*What to do*
What is needed is a verbatim copy of every record below, with the pictures left out.

*Supplied records*
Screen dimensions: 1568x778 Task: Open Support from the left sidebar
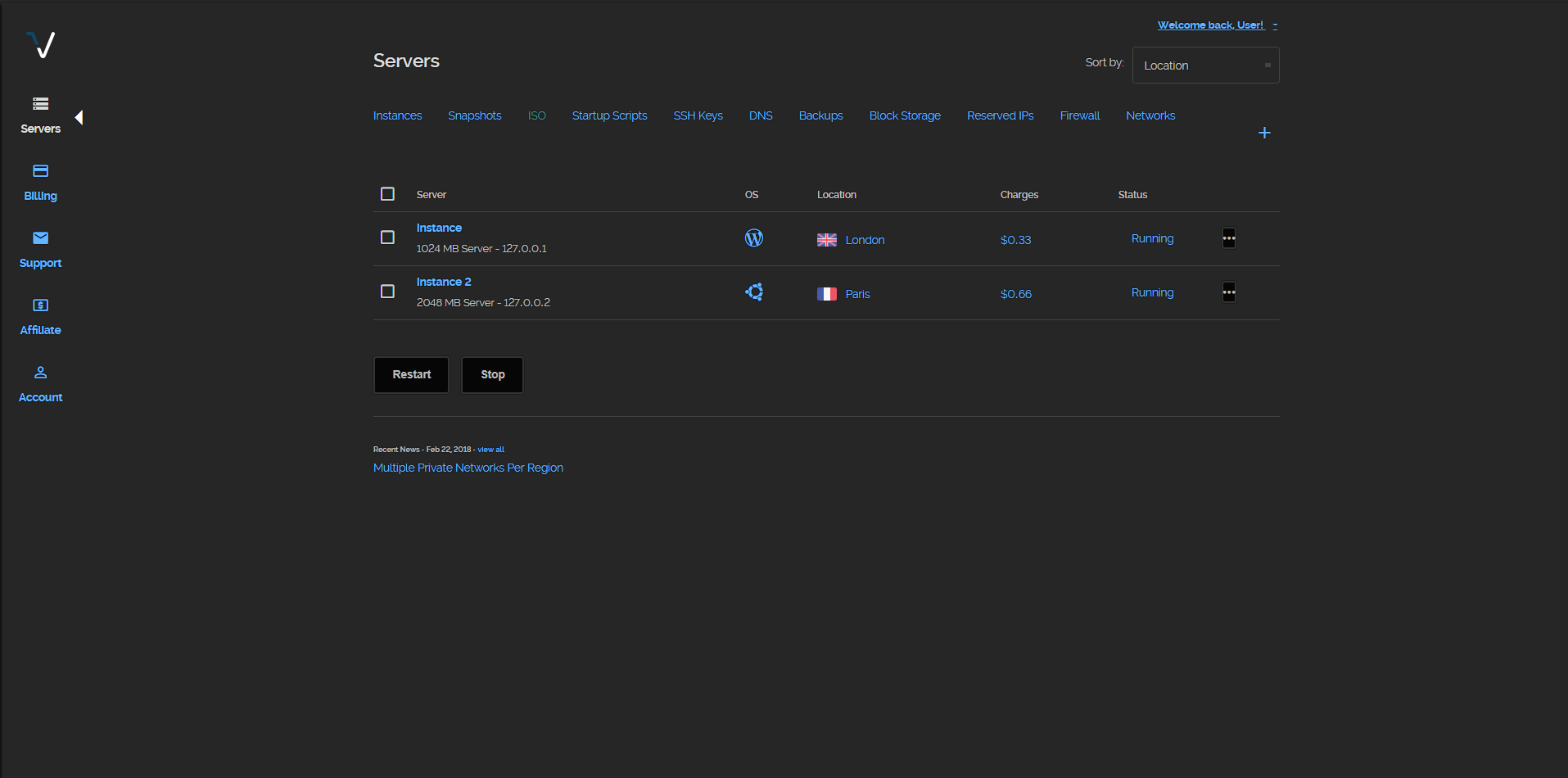(x=40, y=237)
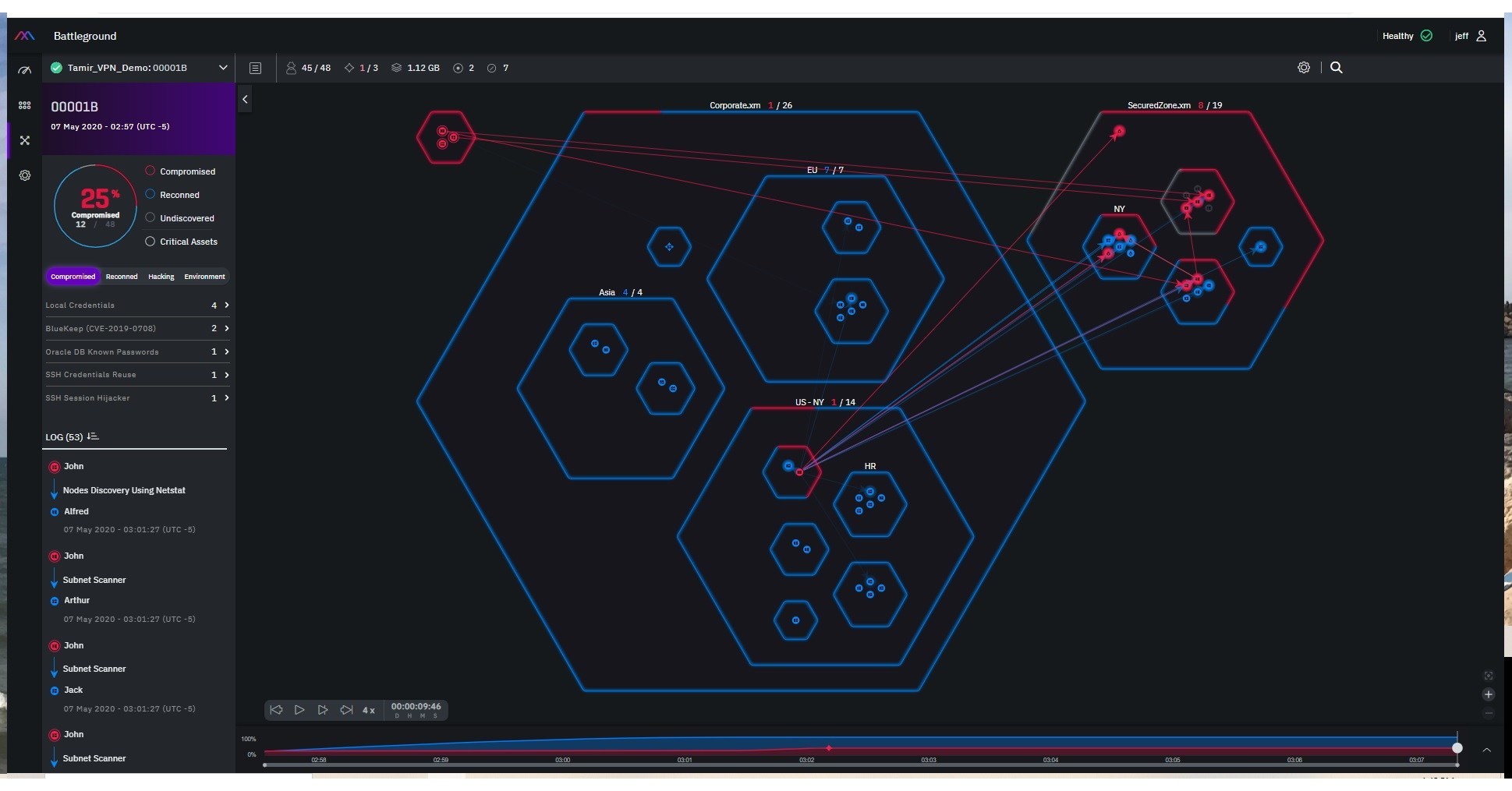Enable the Critical Assets filter

[x=149, y=242]
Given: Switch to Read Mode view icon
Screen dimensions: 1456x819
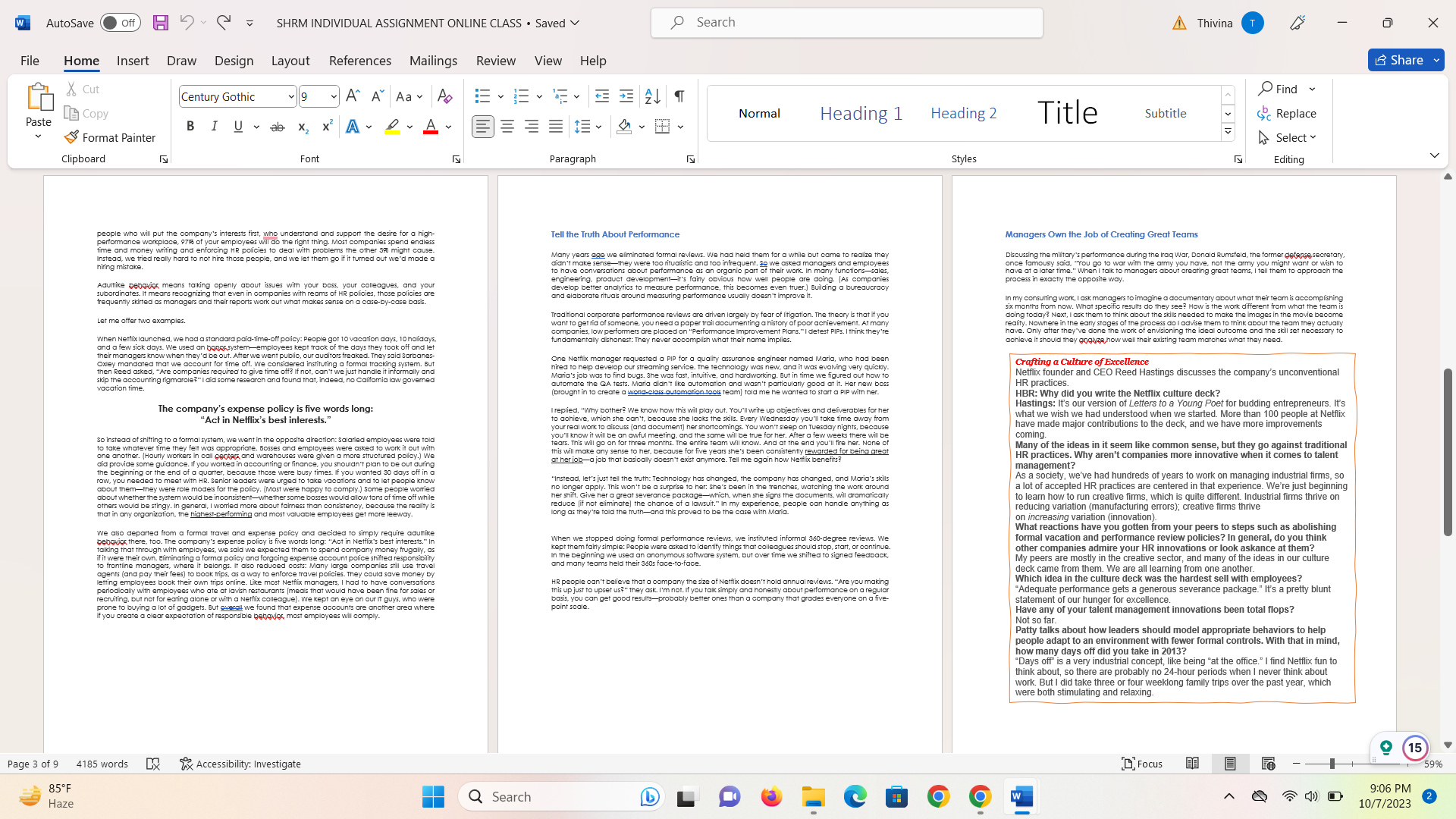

*Solved exercise*
Screen dimensions: 1568x778 Task: Open Support from the left sidebar
(x=40, y=237)
Enable the Critical Assets filter

[x=149, y=242]
Given: Switch to Read Mode view icon
Screen dimensions: 1456x819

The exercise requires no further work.